Algunos incluso se han atrevido a decir que ya la veían venir, a pesar de que resulta evidente que a nadie le ha pillado preparado. Lo que realmente importa ahora, es que salgamos de esta y solo hay una manera, la solución particular, particular por aquello de lo singular, especial y extraordinario pero también por aquello de lo propio y lo privado, porque esta crisis tenemos que hacerla nuestra, ya que entre todos hemos llegado hasta aquí y solo así podremos salir...juntos y al mismo tiempo, pero esta vez, en la dirección correcta.
La crisis, es global porque es la suma de todas las crisis individuales, incluida la nuestra. Nos empeñamos en hablar en términos impersonales como "entidades financieras", cuando estas no son más que un grupo de personas dirigidas por otras tantas, todas con sus correspondientes crisis de valores que juntas suman un gran valor en crisis.

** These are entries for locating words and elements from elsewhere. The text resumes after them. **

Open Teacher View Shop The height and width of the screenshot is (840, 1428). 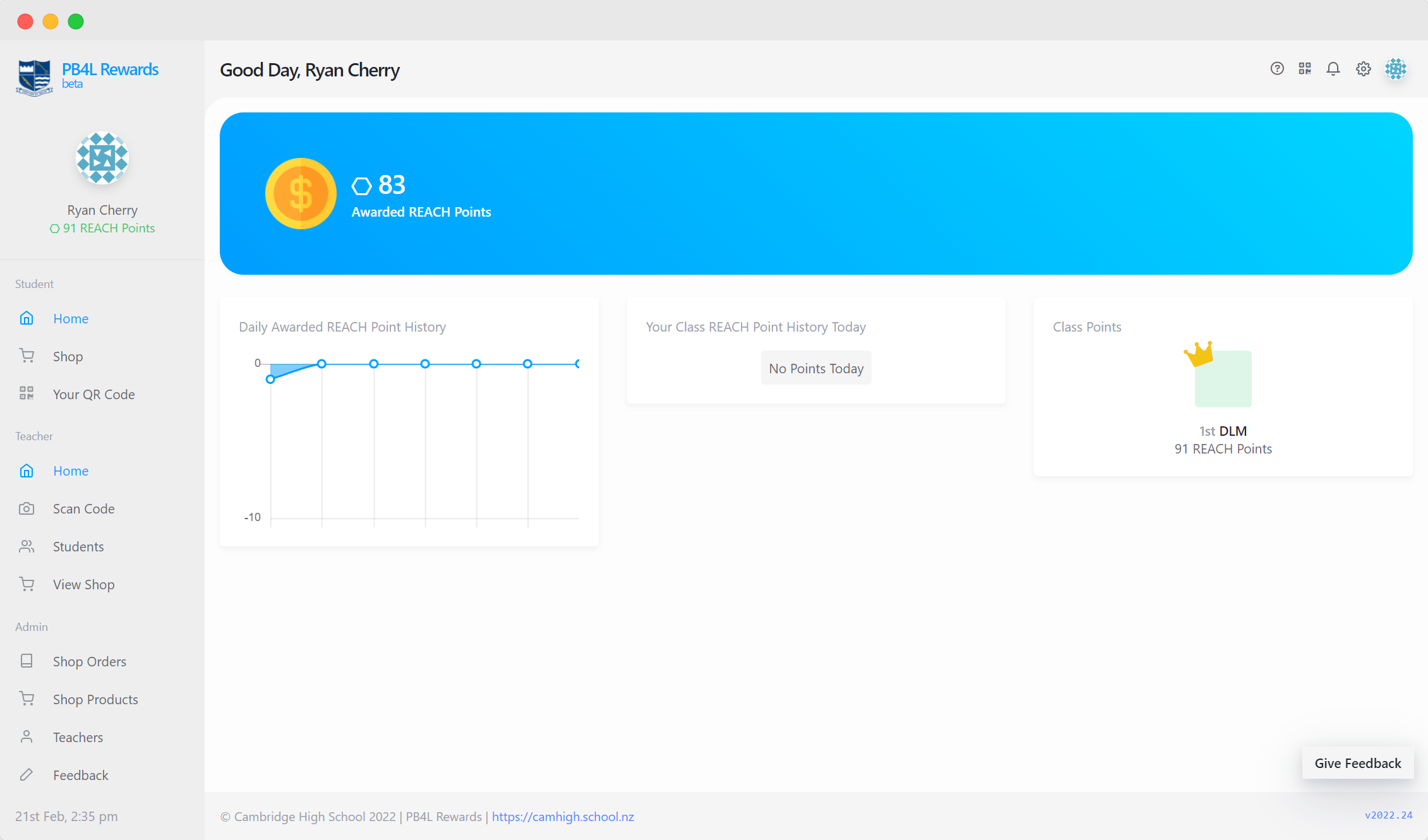(x=83, y=584)
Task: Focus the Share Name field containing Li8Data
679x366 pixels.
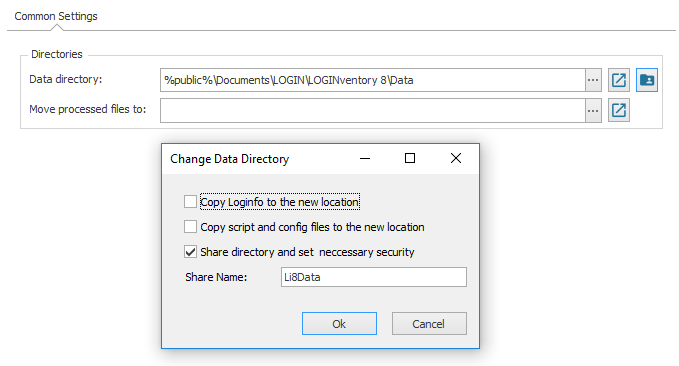Action: click(x=374, y=277)
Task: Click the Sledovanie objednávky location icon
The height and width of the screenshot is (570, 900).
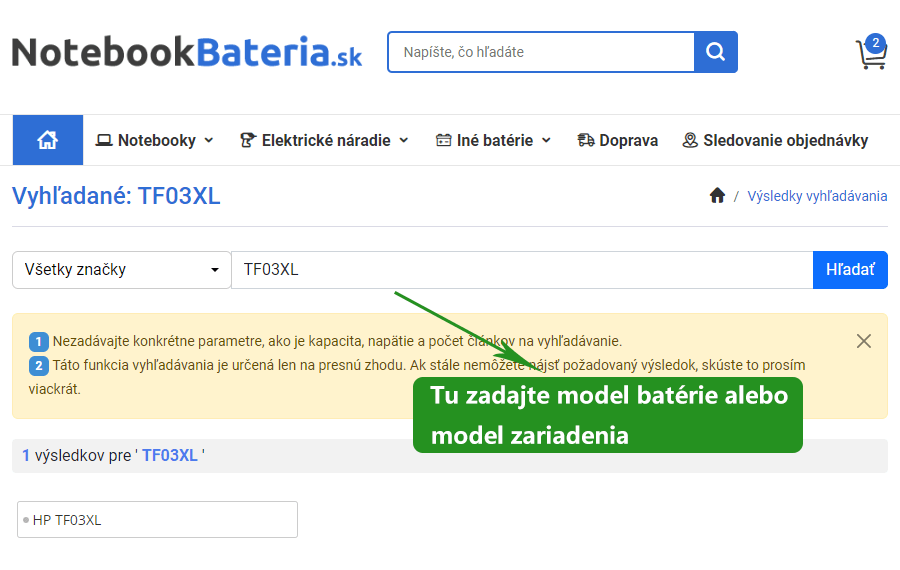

Ha llegado el tiempo del ser humano autentico, sin artificios, liberado de prejuicios, comprometido con su verdadera razón de ser...y somos lo que los demás perciben, como los demás nos ven, somos los sentimientos que despertamos, apenas eso y todo eso a la vez.
Desde el individualismo solo hemos conseguido que el mundo se pare, porque cada esfuerzo que hemos dedicado a nuestro propio beneficio ha sido contrarestado en algún otro lugar por un esfuerzo igual y de sentido contrario. Si pensamos en aquello de lo que nos sentimos verdaderamente satisfechos, nos daremos cuenta que fue el resultado de un esfuerzo común, participando de un mismo objetivo.
Estaremos de acuerdo entonces que parece este el camino. Que todos tenemos la responsabilidad de actuar, a nuestro alrededor, en nuestro entorno, en el día a día, existen infinidad de cosas que mejorar, porque aunque nos hayamos encargado de ignorarlo, es el esmero en lo cotidiano lo que nos acerca a lo extraordinario.
Y es que solo a través del prójimo seremos capaces de mejorar nosotros mismos, porque la única forma de encontrar la felicidad es a través de los demás, nadie es alguien, ni siente nada por si mismo, ni tan siquiera existe.
La nueva revolución que viene, ha de ser una revolución de valores. Tenemos que recuperar nuestra capacidad de compartir en vez de acumular, de admirar en vez de envidiar, en definitiva... de amar en vez de odiar.
No debemos olvidar nunca que cada uno de nosotros es un ser humano particular, particular en lo propio y lo privado pero también en lo singular y extraordinario.